The Saints Studio Channel launched today with Bea’s episode as the first of a weekly series featuring musical artists speaking about their faith, personal struggles, musical inspirations and why and how they do what they do. The series is a spinoff of sorts from the popular Mormon Channel Studio series, which was produced prior to President Russel M. Nelson’s request for Church entities to better align their branding with the proper name of the Church.
But, as Devan Lavar Butler, the Saints Studio Channel producer, explained it, this new series is quite a bit different.
Designed to offer a more engaging and longer-form introduction to the artists featured on the series, the new Saints Studio Channel is available in both video and podcast form, Butler said. And the interviews offer more of an opportunity to have a real conversation. “We get to hear them sing of course and that is still amazing, but we really get to hear them talk about all sorts of topics that will resonate with our audience; topics we weren’t getting before,” he said. “When we were doing it originally, the goal was just to connect people through music. Setting it apart this time is the way we have committed to these longer-form interviews so we can let the details of getting to know the artists and their music come more naturally. The shows really speak for themselves.”
With each episode ranging from about 30 to 40 minutes, the series will feature a new artist in each weekly episode throughout October and November.
But the hope is that this is just the beginning, Butler said. “There are so many extremely talented musicians, so we’ve compiled a pretty big artist list.” And while this first season features primarily artists local to Utah who are members of the Church, the hope for the future of the series is to feature more artists from around the world of all faiths who are willing to share their faith and experiences and connect with people through music.
For Richie Steadman, the host of the series, one of the greatest things the episodes offer is the opportunity to see the artists being themselves and having a real conversation.
“So often, musicians are judged, and you just hear their song or the final polished performance of it and that is really all we know about that song or that artist,” he said. But the series offers the opportunity to really get to know the artists better and go beyond just asking what their songs are about. It is about finding out who they are and how their life experiences have led to their music and how it connects them with people. “That’s a unique perspective,” Steadman said. “It’s one you don’t see very often.”

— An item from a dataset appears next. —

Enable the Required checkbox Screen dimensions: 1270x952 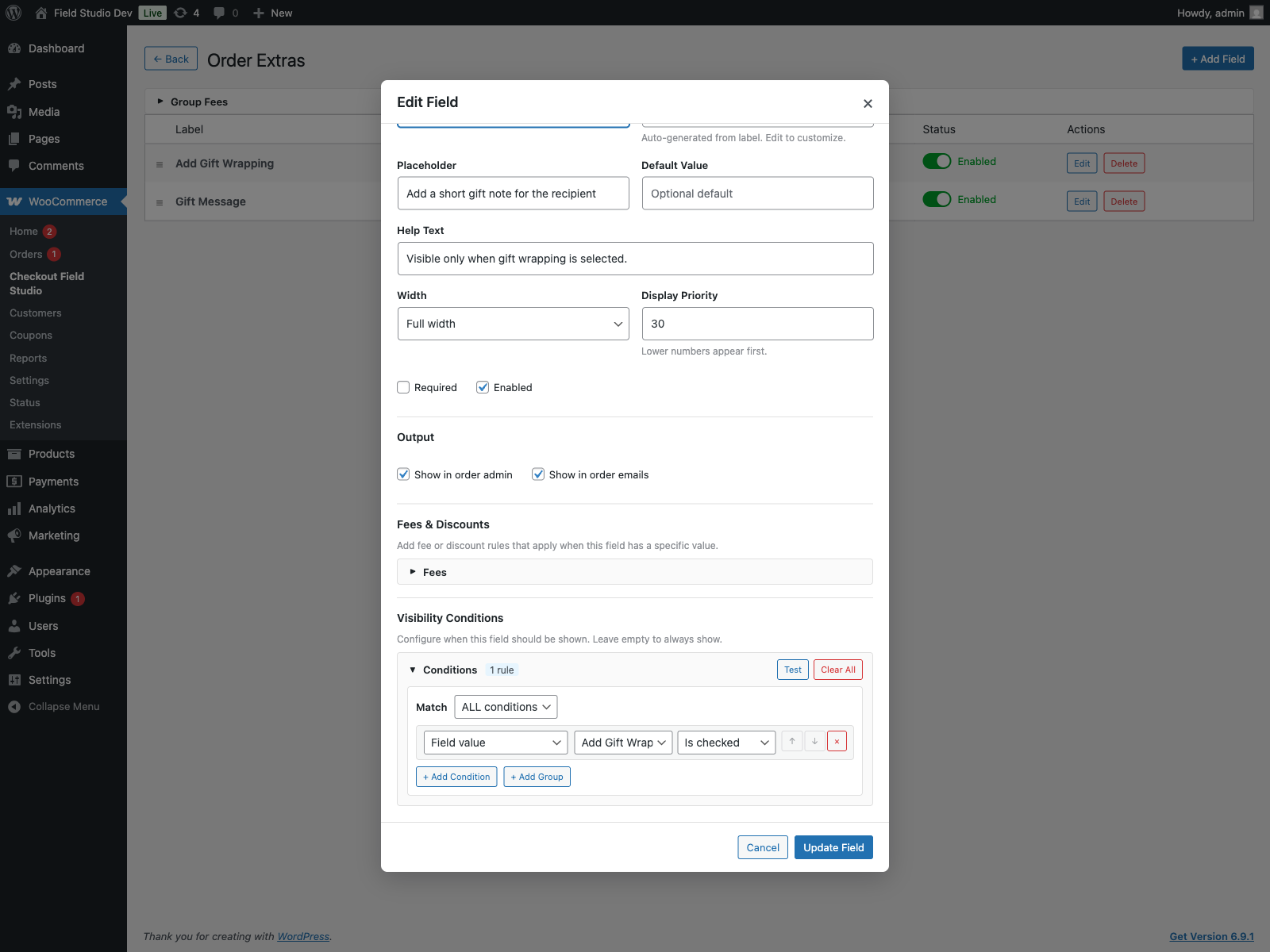[x=403, y=387]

Another unique aspect is the focus on the reality of struggles and trials and faith, Steadman said. “We know that everyone has struggles, but we don’t really talk about them. I wanted this to be an opportunity to bring those to light and hear how those difficulties have inspired them and show that, in some instances, there isn’t a resolution yet.”
Each interview demonstrated that “we can be raw and emotional and that things don’t always have to be a polished or finished project,” Steadman said. “It is a reminder that we don’t have to have all the answers, but that beautiful things can come along the way.”
The series offers a more bold and raw picture of life and struggles than is commonly seen in Church-produced media, Steadman explained. It’s a raw look at real people with real issues making real decisions, and it provides a depth that shows that, “sometimes, in order to feel connected, we have to get know people’s struggles and be able to empathize with them and know that it was more than a minute that they struggled; to have that time and recognize we’re not alone.”
As Bea explained it, the series digs deeper into the personal side than most interviews. “From the outside, people often assume other people are perfect. I think it’s really cool that I and the other artists were able to open up and to be real about the fact that we also struggle with things.”
For singer Nathan Waite, participating in the series was a blessing. “I have a unique story in the way faith and music have come together to help me overcome challenges in my life and being able to talk about my struggles cemented for me why I want to share my story and my music and why it’s important,” he said. “It allowed me to feel grateful, and it was a good reminder to bring me back to earth to see that there is a lot of good happening. I have always wanted to use my talents to share that with other people who may be struggling and this gave me that opportunity. It was great to be able to share my story and music with people.”
In a time when connection feels more important than ever, especially because it is so limited by circumstances like the pandemic, the Saints Studio Channel series offers a way for musicians of faith to continue to connect with, uplift and inspire others.